EXERCISE INSTRUCTIONS
Pick out all lines of the entries that include the word "computer" and copy them.

[Stored data entries]
Segment Open

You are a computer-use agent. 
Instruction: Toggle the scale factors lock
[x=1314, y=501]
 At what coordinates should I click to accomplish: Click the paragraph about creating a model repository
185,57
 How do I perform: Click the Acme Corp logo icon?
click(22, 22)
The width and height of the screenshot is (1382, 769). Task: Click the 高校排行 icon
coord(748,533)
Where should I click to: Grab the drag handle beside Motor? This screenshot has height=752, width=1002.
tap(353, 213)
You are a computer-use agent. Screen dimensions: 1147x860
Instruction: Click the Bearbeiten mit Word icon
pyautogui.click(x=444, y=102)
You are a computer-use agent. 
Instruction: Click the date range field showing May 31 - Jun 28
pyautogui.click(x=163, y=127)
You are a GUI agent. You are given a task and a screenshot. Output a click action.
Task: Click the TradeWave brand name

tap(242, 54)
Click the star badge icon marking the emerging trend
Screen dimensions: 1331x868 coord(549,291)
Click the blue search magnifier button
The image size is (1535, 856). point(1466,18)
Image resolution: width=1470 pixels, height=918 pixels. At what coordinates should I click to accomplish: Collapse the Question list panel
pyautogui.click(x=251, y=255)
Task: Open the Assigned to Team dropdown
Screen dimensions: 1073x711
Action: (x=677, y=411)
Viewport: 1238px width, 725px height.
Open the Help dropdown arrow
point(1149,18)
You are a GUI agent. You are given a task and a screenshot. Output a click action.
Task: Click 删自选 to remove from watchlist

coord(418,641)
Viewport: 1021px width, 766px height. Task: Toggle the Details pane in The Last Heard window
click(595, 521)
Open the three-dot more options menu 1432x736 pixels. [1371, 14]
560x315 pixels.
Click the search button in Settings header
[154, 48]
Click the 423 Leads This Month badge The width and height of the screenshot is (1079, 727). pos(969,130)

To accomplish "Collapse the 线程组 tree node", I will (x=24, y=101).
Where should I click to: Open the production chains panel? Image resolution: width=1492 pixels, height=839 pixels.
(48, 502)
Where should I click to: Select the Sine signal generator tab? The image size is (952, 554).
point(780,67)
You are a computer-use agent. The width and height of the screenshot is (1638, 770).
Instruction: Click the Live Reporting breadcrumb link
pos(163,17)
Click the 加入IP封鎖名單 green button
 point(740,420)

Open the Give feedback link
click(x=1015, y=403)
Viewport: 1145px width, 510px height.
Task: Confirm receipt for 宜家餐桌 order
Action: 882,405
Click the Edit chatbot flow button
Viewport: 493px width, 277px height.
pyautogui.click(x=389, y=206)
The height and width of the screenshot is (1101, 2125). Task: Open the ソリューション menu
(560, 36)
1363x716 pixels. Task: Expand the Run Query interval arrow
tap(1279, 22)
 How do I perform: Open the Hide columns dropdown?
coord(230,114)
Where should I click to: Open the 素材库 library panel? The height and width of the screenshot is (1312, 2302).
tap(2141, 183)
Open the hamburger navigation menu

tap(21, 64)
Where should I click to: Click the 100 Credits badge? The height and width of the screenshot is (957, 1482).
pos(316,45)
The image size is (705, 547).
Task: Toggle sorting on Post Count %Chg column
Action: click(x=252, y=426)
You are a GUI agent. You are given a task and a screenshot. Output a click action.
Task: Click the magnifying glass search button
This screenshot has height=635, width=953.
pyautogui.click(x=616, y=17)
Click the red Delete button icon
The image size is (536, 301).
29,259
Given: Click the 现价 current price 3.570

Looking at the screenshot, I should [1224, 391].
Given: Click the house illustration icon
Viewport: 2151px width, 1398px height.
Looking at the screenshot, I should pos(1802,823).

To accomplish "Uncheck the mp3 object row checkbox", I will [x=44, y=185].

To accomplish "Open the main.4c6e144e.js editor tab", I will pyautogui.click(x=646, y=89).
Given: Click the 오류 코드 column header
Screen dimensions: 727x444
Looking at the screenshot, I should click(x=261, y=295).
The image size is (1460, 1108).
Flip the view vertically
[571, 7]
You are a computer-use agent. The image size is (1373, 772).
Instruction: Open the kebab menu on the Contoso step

Segment Closed

TASK RESPONSE
You are a computer-use agent. 
You are a computer-use agent. Screen dimensions: 1147x860
You are a computer-use agent. 
You are a computer-use agent. The width and height of the screenshot is (1638, 770).
You are a computer-use agent. The image size is (1373, 772).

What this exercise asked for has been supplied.